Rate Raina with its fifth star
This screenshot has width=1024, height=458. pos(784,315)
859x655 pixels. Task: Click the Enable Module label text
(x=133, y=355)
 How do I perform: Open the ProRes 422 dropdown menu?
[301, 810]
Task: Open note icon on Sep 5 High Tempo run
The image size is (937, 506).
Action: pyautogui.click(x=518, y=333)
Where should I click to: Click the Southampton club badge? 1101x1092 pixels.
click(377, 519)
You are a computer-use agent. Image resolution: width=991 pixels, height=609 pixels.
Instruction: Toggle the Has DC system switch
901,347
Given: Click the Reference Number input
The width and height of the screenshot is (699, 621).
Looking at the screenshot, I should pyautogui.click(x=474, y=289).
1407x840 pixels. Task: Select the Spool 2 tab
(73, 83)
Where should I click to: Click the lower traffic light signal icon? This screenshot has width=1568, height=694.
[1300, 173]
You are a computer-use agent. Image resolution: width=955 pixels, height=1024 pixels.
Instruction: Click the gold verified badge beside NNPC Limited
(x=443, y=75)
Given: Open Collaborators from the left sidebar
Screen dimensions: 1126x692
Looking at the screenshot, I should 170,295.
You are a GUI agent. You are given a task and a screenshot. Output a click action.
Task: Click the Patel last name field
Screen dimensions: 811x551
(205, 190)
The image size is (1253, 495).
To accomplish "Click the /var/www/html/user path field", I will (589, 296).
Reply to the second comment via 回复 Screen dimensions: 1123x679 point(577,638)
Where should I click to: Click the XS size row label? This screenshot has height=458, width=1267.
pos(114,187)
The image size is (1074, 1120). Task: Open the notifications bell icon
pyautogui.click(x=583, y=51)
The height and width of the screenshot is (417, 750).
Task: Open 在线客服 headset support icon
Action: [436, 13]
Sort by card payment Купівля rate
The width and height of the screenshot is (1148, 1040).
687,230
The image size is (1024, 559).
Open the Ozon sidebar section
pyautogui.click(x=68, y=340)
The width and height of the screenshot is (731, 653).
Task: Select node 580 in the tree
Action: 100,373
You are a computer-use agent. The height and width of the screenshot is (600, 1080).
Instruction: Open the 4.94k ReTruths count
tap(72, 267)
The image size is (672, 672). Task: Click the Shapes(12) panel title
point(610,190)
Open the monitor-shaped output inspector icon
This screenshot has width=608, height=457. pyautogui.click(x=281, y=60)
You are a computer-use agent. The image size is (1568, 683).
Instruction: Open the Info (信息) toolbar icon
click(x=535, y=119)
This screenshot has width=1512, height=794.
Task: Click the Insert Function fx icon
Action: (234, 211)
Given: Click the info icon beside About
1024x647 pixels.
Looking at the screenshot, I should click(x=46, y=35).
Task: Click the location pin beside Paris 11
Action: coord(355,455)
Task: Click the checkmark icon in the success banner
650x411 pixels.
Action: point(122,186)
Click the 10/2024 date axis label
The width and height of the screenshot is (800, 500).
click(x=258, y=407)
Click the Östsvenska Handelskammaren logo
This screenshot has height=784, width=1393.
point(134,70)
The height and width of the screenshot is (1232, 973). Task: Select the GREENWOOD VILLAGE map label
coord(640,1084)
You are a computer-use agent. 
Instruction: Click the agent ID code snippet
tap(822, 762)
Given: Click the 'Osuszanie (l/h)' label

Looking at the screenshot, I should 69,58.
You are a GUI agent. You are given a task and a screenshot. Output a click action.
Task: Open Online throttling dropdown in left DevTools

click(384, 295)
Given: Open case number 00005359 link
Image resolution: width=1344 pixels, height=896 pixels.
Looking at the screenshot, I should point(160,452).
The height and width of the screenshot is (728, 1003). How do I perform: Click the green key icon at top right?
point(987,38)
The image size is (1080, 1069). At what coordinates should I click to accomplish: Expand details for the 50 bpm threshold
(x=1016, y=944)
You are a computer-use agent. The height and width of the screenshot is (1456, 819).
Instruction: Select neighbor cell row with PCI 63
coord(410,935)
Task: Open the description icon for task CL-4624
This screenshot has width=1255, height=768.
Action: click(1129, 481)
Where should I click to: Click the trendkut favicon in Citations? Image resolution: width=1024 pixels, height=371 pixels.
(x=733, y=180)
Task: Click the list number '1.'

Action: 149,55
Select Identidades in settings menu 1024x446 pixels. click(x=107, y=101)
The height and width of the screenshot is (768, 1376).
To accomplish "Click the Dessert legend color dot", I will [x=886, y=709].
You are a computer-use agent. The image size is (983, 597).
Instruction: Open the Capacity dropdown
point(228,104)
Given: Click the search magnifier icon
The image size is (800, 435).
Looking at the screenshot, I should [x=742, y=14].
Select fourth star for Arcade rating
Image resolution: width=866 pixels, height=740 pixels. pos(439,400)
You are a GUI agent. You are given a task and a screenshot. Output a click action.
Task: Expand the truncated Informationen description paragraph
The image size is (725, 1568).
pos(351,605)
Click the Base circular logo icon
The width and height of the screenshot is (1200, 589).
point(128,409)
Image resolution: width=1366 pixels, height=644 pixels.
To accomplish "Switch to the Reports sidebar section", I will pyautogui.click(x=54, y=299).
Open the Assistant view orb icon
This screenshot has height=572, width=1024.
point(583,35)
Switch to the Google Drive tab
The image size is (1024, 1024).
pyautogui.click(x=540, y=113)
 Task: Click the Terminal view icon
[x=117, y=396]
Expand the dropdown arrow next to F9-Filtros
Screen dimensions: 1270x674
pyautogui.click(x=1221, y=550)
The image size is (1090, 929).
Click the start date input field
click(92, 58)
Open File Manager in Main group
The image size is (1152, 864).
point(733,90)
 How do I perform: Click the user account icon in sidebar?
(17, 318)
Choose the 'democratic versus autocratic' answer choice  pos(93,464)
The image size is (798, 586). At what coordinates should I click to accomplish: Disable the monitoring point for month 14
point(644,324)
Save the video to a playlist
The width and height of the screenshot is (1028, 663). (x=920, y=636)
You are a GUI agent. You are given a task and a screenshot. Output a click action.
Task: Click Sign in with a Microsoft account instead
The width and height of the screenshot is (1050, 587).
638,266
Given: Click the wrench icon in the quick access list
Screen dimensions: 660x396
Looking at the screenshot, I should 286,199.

## Task prompt:
Count the lines of the material holding "will". Report the number alone.

## Output below:
3